Lumen Degradation Lifetime Prediction for High-Power White LEDs Based on the Gamma Process Model

• Main Authors: Mesfin Seid Ibrahim, Jiajie Fan, Winco K.C. Yung, Zeyu Wu, Bo Sun
• Format: Article
• Language: English
• Published: IEEE 2019-01-01
• Series: IEEE Photonics Journal
• Subjects: Light-emitting diodes (LEDs); luminous flux degradation; gamma distributed degradation (GDD); maximum likelihood estimation; method of moments.
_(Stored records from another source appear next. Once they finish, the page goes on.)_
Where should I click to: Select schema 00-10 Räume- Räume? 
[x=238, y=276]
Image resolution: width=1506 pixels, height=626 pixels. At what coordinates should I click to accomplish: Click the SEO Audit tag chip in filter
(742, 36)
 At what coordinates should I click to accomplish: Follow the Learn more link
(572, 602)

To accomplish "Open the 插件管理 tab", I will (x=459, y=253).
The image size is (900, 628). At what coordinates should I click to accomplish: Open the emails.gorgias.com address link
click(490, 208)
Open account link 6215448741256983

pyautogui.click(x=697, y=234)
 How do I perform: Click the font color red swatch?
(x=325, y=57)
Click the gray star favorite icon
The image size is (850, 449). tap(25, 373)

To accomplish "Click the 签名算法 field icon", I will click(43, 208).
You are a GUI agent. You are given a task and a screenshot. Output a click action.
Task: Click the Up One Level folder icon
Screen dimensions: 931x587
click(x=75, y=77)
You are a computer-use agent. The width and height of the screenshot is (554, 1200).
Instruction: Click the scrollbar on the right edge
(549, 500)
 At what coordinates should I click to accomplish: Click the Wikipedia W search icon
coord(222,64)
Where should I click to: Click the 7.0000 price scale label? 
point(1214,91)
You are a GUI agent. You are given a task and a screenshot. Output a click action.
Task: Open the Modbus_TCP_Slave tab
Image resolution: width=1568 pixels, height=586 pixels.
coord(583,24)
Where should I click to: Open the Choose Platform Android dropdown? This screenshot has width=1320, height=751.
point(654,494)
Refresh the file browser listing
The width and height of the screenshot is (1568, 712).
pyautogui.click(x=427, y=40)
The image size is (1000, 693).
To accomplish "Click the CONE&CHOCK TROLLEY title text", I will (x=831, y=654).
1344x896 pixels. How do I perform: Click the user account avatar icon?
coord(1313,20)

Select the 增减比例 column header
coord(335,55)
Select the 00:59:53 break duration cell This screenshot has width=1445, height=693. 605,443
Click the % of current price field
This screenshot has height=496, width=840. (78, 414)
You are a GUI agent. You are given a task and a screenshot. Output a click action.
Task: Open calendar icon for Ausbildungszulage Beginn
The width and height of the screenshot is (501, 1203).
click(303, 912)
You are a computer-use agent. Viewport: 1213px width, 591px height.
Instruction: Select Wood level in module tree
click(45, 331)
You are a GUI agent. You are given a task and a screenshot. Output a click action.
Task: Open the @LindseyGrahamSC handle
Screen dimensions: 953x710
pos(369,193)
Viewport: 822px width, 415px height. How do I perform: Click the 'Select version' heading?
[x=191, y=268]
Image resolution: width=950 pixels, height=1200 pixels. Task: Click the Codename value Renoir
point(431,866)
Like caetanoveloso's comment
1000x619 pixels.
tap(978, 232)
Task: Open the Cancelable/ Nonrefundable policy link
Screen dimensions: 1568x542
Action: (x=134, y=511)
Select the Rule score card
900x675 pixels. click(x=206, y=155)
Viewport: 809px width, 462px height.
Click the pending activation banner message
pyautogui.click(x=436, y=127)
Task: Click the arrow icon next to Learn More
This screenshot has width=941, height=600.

• Online Access: https://ieeexplore.ieee.org/document/8887259/

Nowadays, due to the advancement of design and manufacturing technology, there are many consumer products with high reliability. Similarly, the competition in the business sector influences the product development time to become shorter and that makes it difficult for manufacturers to evaluate the reliability of current products before new products are released to the market. This phenomenon is manifested in the lighting industry, especially for the high power white light-emitting diodes (LEDs) as these products have a long lifetime and high reliability. Currently, the standard to predict the lifetime of LEDs is based on a deterministic nonlinear least squares method which has low prediction accuracy. To overcome this, degradation models are being used to study the reliability of such products, considering the uncertainties and the quality characteristics whose degradation over a period of time can be related to the product lifetime. A stochastic approach based on gamma distributed degradation (GDD) is proposed in this study to estimate the long-term lumen degradation lifetime of phosphor-converted white LEDs. An accelerated thermal degradation test was designed to gather luminous flux degradation data which was analyzed based on maximum likelihood estimation (MLE) and the method of moments (MM) to estimate the parameters for the GDD model. The MLE method has shown superiority over MM in terms of the estimation of the model parameters due to its iterative algorithm being likely to find the optimal estimation. The lifetime prediction results show that the accuracy of the proposed method is much better than the TM-21 nonlinear least squares (NLS) approach which makes it promising for future industrial applications.